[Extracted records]

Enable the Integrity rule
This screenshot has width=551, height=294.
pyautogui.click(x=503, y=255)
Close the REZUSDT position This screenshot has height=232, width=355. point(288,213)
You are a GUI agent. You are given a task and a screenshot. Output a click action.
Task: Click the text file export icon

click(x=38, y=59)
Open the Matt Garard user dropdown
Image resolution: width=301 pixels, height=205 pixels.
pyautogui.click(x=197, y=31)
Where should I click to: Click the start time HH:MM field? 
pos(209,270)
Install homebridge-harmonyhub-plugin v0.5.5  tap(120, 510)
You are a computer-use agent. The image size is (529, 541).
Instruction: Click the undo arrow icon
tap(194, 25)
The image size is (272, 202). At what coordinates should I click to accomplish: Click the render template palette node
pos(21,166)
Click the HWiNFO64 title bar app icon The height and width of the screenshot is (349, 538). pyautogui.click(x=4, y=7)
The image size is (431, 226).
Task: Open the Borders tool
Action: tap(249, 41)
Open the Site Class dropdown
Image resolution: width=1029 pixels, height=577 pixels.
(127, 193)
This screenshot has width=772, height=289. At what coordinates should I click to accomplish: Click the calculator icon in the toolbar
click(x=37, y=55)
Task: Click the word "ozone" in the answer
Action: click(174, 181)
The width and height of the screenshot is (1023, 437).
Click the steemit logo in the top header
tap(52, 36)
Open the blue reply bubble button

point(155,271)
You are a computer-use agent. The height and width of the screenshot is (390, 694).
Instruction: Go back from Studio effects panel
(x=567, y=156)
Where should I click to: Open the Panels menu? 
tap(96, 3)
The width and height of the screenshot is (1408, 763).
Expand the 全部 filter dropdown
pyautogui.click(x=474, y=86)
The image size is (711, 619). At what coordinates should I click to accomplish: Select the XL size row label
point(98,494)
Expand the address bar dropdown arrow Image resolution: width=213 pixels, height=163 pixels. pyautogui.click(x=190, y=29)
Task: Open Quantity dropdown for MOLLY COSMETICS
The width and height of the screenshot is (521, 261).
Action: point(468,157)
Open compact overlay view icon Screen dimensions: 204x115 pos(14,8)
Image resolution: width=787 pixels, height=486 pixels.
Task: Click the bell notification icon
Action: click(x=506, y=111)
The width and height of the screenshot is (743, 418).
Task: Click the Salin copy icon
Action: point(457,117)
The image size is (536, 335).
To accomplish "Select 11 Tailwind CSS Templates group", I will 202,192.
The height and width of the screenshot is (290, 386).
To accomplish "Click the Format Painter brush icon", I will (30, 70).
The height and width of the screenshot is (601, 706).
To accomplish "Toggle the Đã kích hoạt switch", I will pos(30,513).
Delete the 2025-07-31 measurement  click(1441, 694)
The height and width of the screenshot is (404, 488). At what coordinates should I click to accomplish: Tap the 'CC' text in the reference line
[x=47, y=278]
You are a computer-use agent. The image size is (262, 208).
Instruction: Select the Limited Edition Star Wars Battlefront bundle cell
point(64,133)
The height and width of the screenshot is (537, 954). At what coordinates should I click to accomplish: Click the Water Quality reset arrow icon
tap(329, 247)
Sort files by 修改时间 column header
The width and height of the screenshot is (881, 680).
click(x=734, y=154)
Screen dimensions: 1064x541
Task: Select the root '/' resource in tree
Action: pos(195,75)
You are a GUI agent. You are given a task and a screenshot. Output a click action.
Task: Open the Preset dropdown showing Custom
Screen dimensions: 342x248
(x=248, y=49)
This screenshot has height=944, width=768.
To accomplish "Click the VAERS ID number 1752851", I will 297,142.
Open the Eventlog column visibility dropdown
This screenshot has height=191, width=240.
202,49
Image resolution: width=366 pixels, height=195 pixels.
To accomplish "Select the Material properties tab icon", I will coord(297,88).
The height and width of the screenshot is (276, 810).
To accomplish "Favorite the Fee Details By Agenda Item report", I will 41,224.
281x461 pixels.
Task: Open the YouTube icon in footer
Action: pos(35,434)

What to do: Each record shown above must be printed once more, exactly.

Completed task:
Enable the Integrity rule
This screenshot has width=551, height=294.
pyautogui.click(x=503, y=255)
Close the REZUSDT position This screenshot has height=232, width=355. point(288,213)
You are a GUI agent. You are given a task and a screenshot. Output a click action.
Task: Click the text file export icon

click(x=38, y=59)
Open the Matt Garard user dropdown
Image resolution: width=301 pixels, height=205 pixels.
pyautogui.click(x=197, y=31)
Where should I click to: Click the start time HH:MM field? 
pos(209,270)
Install homebridge-harmonyhub-plugin v0.5.5  tap(120, 510)
You are a computer-use agent. The image size is (529, 541).
Instruction: Click the undo arrow icon
tap(194, 25)
The image size is (272, 202). At what coordinates should I click to accomplish: Click the render template palette node
pos(21,166)
Click the HWiNFO64 title bar app icon The height and width of the screenshot is (349, 538). pyautogui.click(x=4, y=7)
The image size is (431, 226).
Task: Open the Borders tool
Action: tap(249, 41)
Open the Site Class dropdown
Image resolution: width=1029 pixels, height=577 pixels.
(127, 193)
This screenshot has width=772, height=289. At what coordinates should I click to accomplish: Click the calculator icon in the toolbar
click(x=37, y=55)
Task: Click the word "ozone" in the answer
Action: click(174, 181)
The width and height of the screenshot is (1023, 437).
Click the steemit logo in the top header
tap(52, 36)
Open the blue reply bubble button

point(155,271)
You are a computer-use agent. The height and width of the screenshot is (390, 694).
Instruction: Go back from Studio effects panel
(x=567, y=156)
Where should I click to: Open the Panels menu? 
tap(96, 3)
The width and height of the screenshot is (1408, 763).
Expand the 全部 filter dropdown
pyautogui.click(x=474, y=86)
The image size is (711, 619). At what coordinates should I click to accomplish: Select the XL size row label
point(98,494)
Expand the address bar dropdown arrow Image resolution: width=213 pixels, height=163 pixels. pyautogui.click(x=190, y=29)
Task: Open Quantity dropdown for MOLLY COSMETICS
The width and height of the screenshot is (521, 261).
Action: point(468,157)
Open compact overlay view icon Screen dimensions: 204x115 pos(14,8)
Image resolution: width=787 pixels, height=486 pixels.
Task: Click the bell notification icon
Action: click(x=506, y=111)
The width and height of the screenshot is (743, 418).
Task: Click the Salin copy icon
Action: point(457,117)
The image size is (536, 335).
To accomplish "Select 11 Tailwind CSS Templates group", I will 202,192.
The height and width of the screenshot is (290, 386).
To accomplish "Click the Format Painter brush icon", I will (30, 70).
The height and width of the screenshot is (601, 706).
To accomplish "Toggle the Đã kích hoạt switch", I will pos(30,513).
Delete the 2025-07-31 measurement  click(1441, 694)
The height and width of the screenshot is (404, 488). At what coordinates should I click to accomplish: Tap the 'CC' text in the reference line
[x=47, y=278]
You are a computer-use agent. The image size is (262, 208).
Instruction: Select the Limited Edition Star Wars Battlefront bundle cell
point(64,133)
The height and width of the screenshot is (537, 954). At what coordinates should I click to accomplish: Click the Water Quality reset arrow icon
tap(329, 247)
Sort files by 修改时间 column header
The width and height of the screenshot is (881, 680).
click(x=734, y=154)
Screen dimensions: 1064x541
Task: Select the root '/' resource in tree
Action: pos(195,75)
You are a GUI agent. You are given a task and a screenshot. Output a click action.
Task: Open the Preset dropdown showing Custom
Screen dimensions: 342x248
(x=248, y=49)
This screenshot has height=944, width=768.
To accomplish "Click the VAERS ID number 1752851", I will 297,142.
Open the Eventlog column visibility dropdown
This screenshot has height=191, width=240.
202,49
Image resolution: width=366 pixels, height=195 pixels.
To accomplish "Select the Material properties tab icon", I will coord(297,88).
The height and width of the screenshot is (276, 810).
To accomplish "Favorite the Fee Details By Agenda Item report", I will 41,224.
281x461 pixels.
Task: Open the YouTube icon in footer
Action: pos(35,434)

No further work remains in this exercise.